Patient Billing Problems - Second Part

October 1st, 2008 · No Comments ·

For this article we look at another problem. And unlike the first problem this may be built into the system. One could argue it was intentionally built into the system.

I may be cynical and the problem maybe happenstance, but nonetheless it gives me great cause for concern. You see all the caregivers you encounter in your hospital stay want to provide quality care. Be they techs, nurses, dietitians or phlebotomists, we all have the same goal. But I am not so sure that is the case for the billing department.

A pretty bold statement but hear me out on this. I have audited quite a few medical and hospital bills. And I am surprised at blatant excesses on the bills.

As we explore bills in the coming weeks, I will show you how the bills are worded and set up. It is not with ease of understanding upper most.

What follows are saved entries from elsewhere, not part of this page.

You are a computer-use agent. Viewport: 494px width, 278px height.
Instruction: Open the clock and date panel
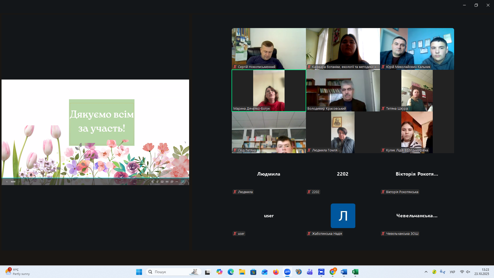tap(482, 272)
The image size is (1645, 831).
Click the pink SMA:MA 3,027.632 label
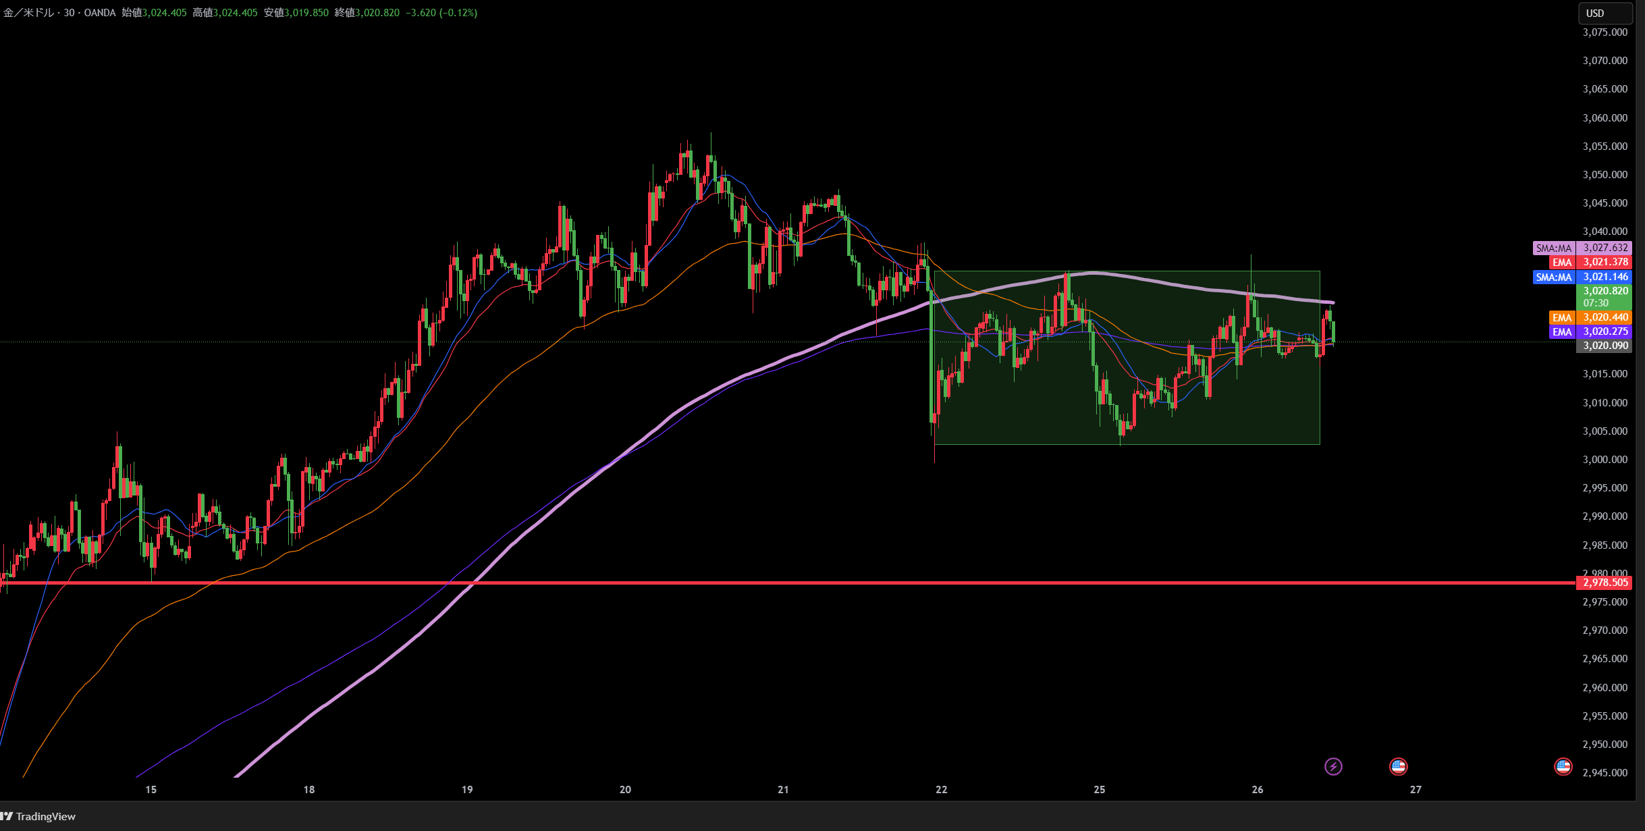pyautogui.click(x=1582, y=248)

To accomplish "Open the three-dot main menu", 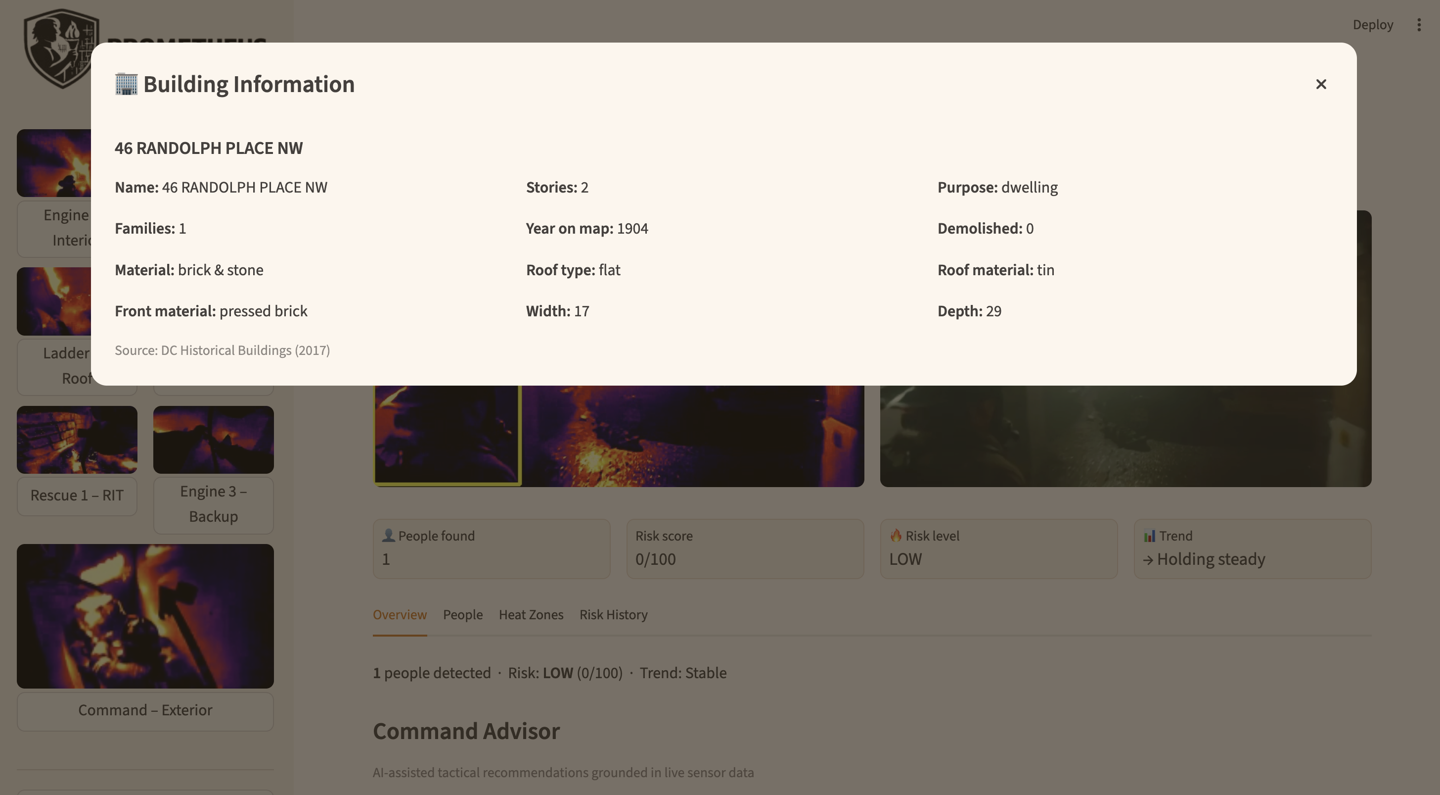I will pos(1419,25).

But beyond that here is a quote from the American Hospital Association on billing practices as aired on CBS News 60 Minutes. “Actually, what hospitals charge for a service is the same for everybody, whether they have insurance or not. What’s confusing for everybody is that what a person ends up paying in this country can be very different,” says Carmela Coyle, The senior vice president for policy for the American Hospital Association.

It is confusing, another way to look at is that portable chest x-ray costs the same for everyone. But I might pay lesser for it than you.

Difficult to understand isn’t it. And more difficult to be involved as with a hospital bill. That is what I mean by being inherent in the system.

Lets try to break it down. Every hospital has a master list of charges, it is called the “charge master”. That list contains the prices for all the services and supplies in the hospital. But when patients are billed some are given discounts from the full Charge Master price.

But to make matters worse, hospitals keep this charge master secret. And as Gerard Anderson, a professor of public health at Johns Hopkins University notes, “That information isn’t available to you. In the hospital sector, you can’t do any comparative shopping. And because you can’t do comparative shopping, the hospital has no reason to control prices.” Thankfully that is beginning to change however.

I would call Dr. Anderson an expert on this. He helped the government draft the rules Medicare uses to reimburse hospitals for services. So his assessment is valuable, and asked why hospitals can do this Dr. Anderson said in part “… essentially, they can get away with it.”

You may think this will never happen to you, after all you have insurance and are in good health. But one day it will just as it did with Richard Clarke. And perhaps it is good it did happen to him because he began the Patient Friendly Billing project.

That will be the basis for our next articles. What Richard Clarke has done to help us all.